Personal information
- Full name: Lance Picioane
- Born: 7 June 1980 (age 46)
- Original team: Essendon Grammar
- Draft: 17th overall, 1997 AFL draft 4th overall, 2005 Pre-Season Draft
- Height: 183 cm (6 ft 0 in)
- Weight: 89 kg (196 lb)
- Position: Midfielder

Playing career^{1}
- Years: Club / Games (Goals)
- 1998–1999: Adelaide / 04 0(2)
- 2000–2004: Hawthorn / 58 (24)
- 2005: North Melbourne / 15 0(2)
- Total:  / 77 (28)
- ^{1} Playing statistics correct to the end of 2005.

Career highlights
- VFL premiership player: 2001;

= Lance Picioane =

Australian rules footballer

Lance Picioane (born 7 June 1980) is a former Australian rules footballer who played for Adelaide, Hawthorn and the Kangaroos during his time in the Australian Football League (AFL).

Picioane attended Essendon Grammar and was captain of the Vic Metro Under 16s and Under 17s which played in the victorious Vic Metro at the 1997 AFL Under 18 Championships.

Picioane started his career in 1998 with Adelaide but found it difficult to find a regular spot with a side that had won a premiership the previous season.
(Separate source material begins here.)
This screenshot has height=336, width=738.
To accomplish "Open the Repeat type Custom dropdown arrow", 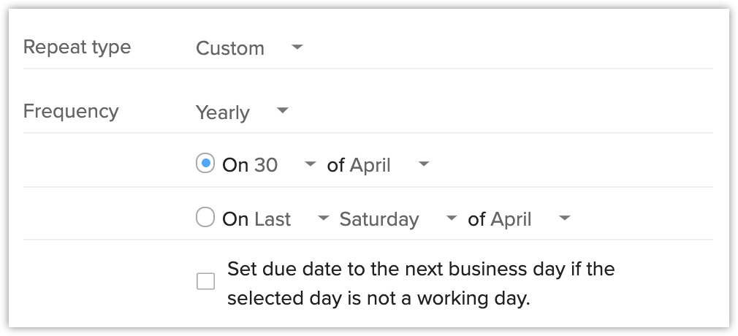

He failed to play a senior game for Adelaide in 1999 and at the end of the season he was traded to Hawthorn for pick 79 in the upcoming draft.

Playing mostly in the midfield, Picioane managed 58 games in his five years at Hawthorn before being delisted at the end of the 2004 season. Early in the 2004 season, Piciaone was with Danny Jacobs when Jacobs was caught drink driving. After initially lying about Picioane's involvement, both players were fined $5000 and suspended from playing for a week. He then joined North Melbourne for the 2005 season.

Picioane suffered a range of mental health issues, including depression and anxiety, during his football playing days and this led him down a path of substance abuse. In 2012, he sought professional assistance, and, after going "cold turkey" from substances, he walked from Sydney to Melbourne (with his mother in a support vehicle) to raise awareness of mental illness. In 2013 he founded an organisation 'Love Me Love You' which aims to improve and empower the lives of young people with mental health and substance abuse issues.

His father, Joe Picioane, was a soccer player who represented the Australia national soccer team in 1978 and 1979. He is of Romanian descent.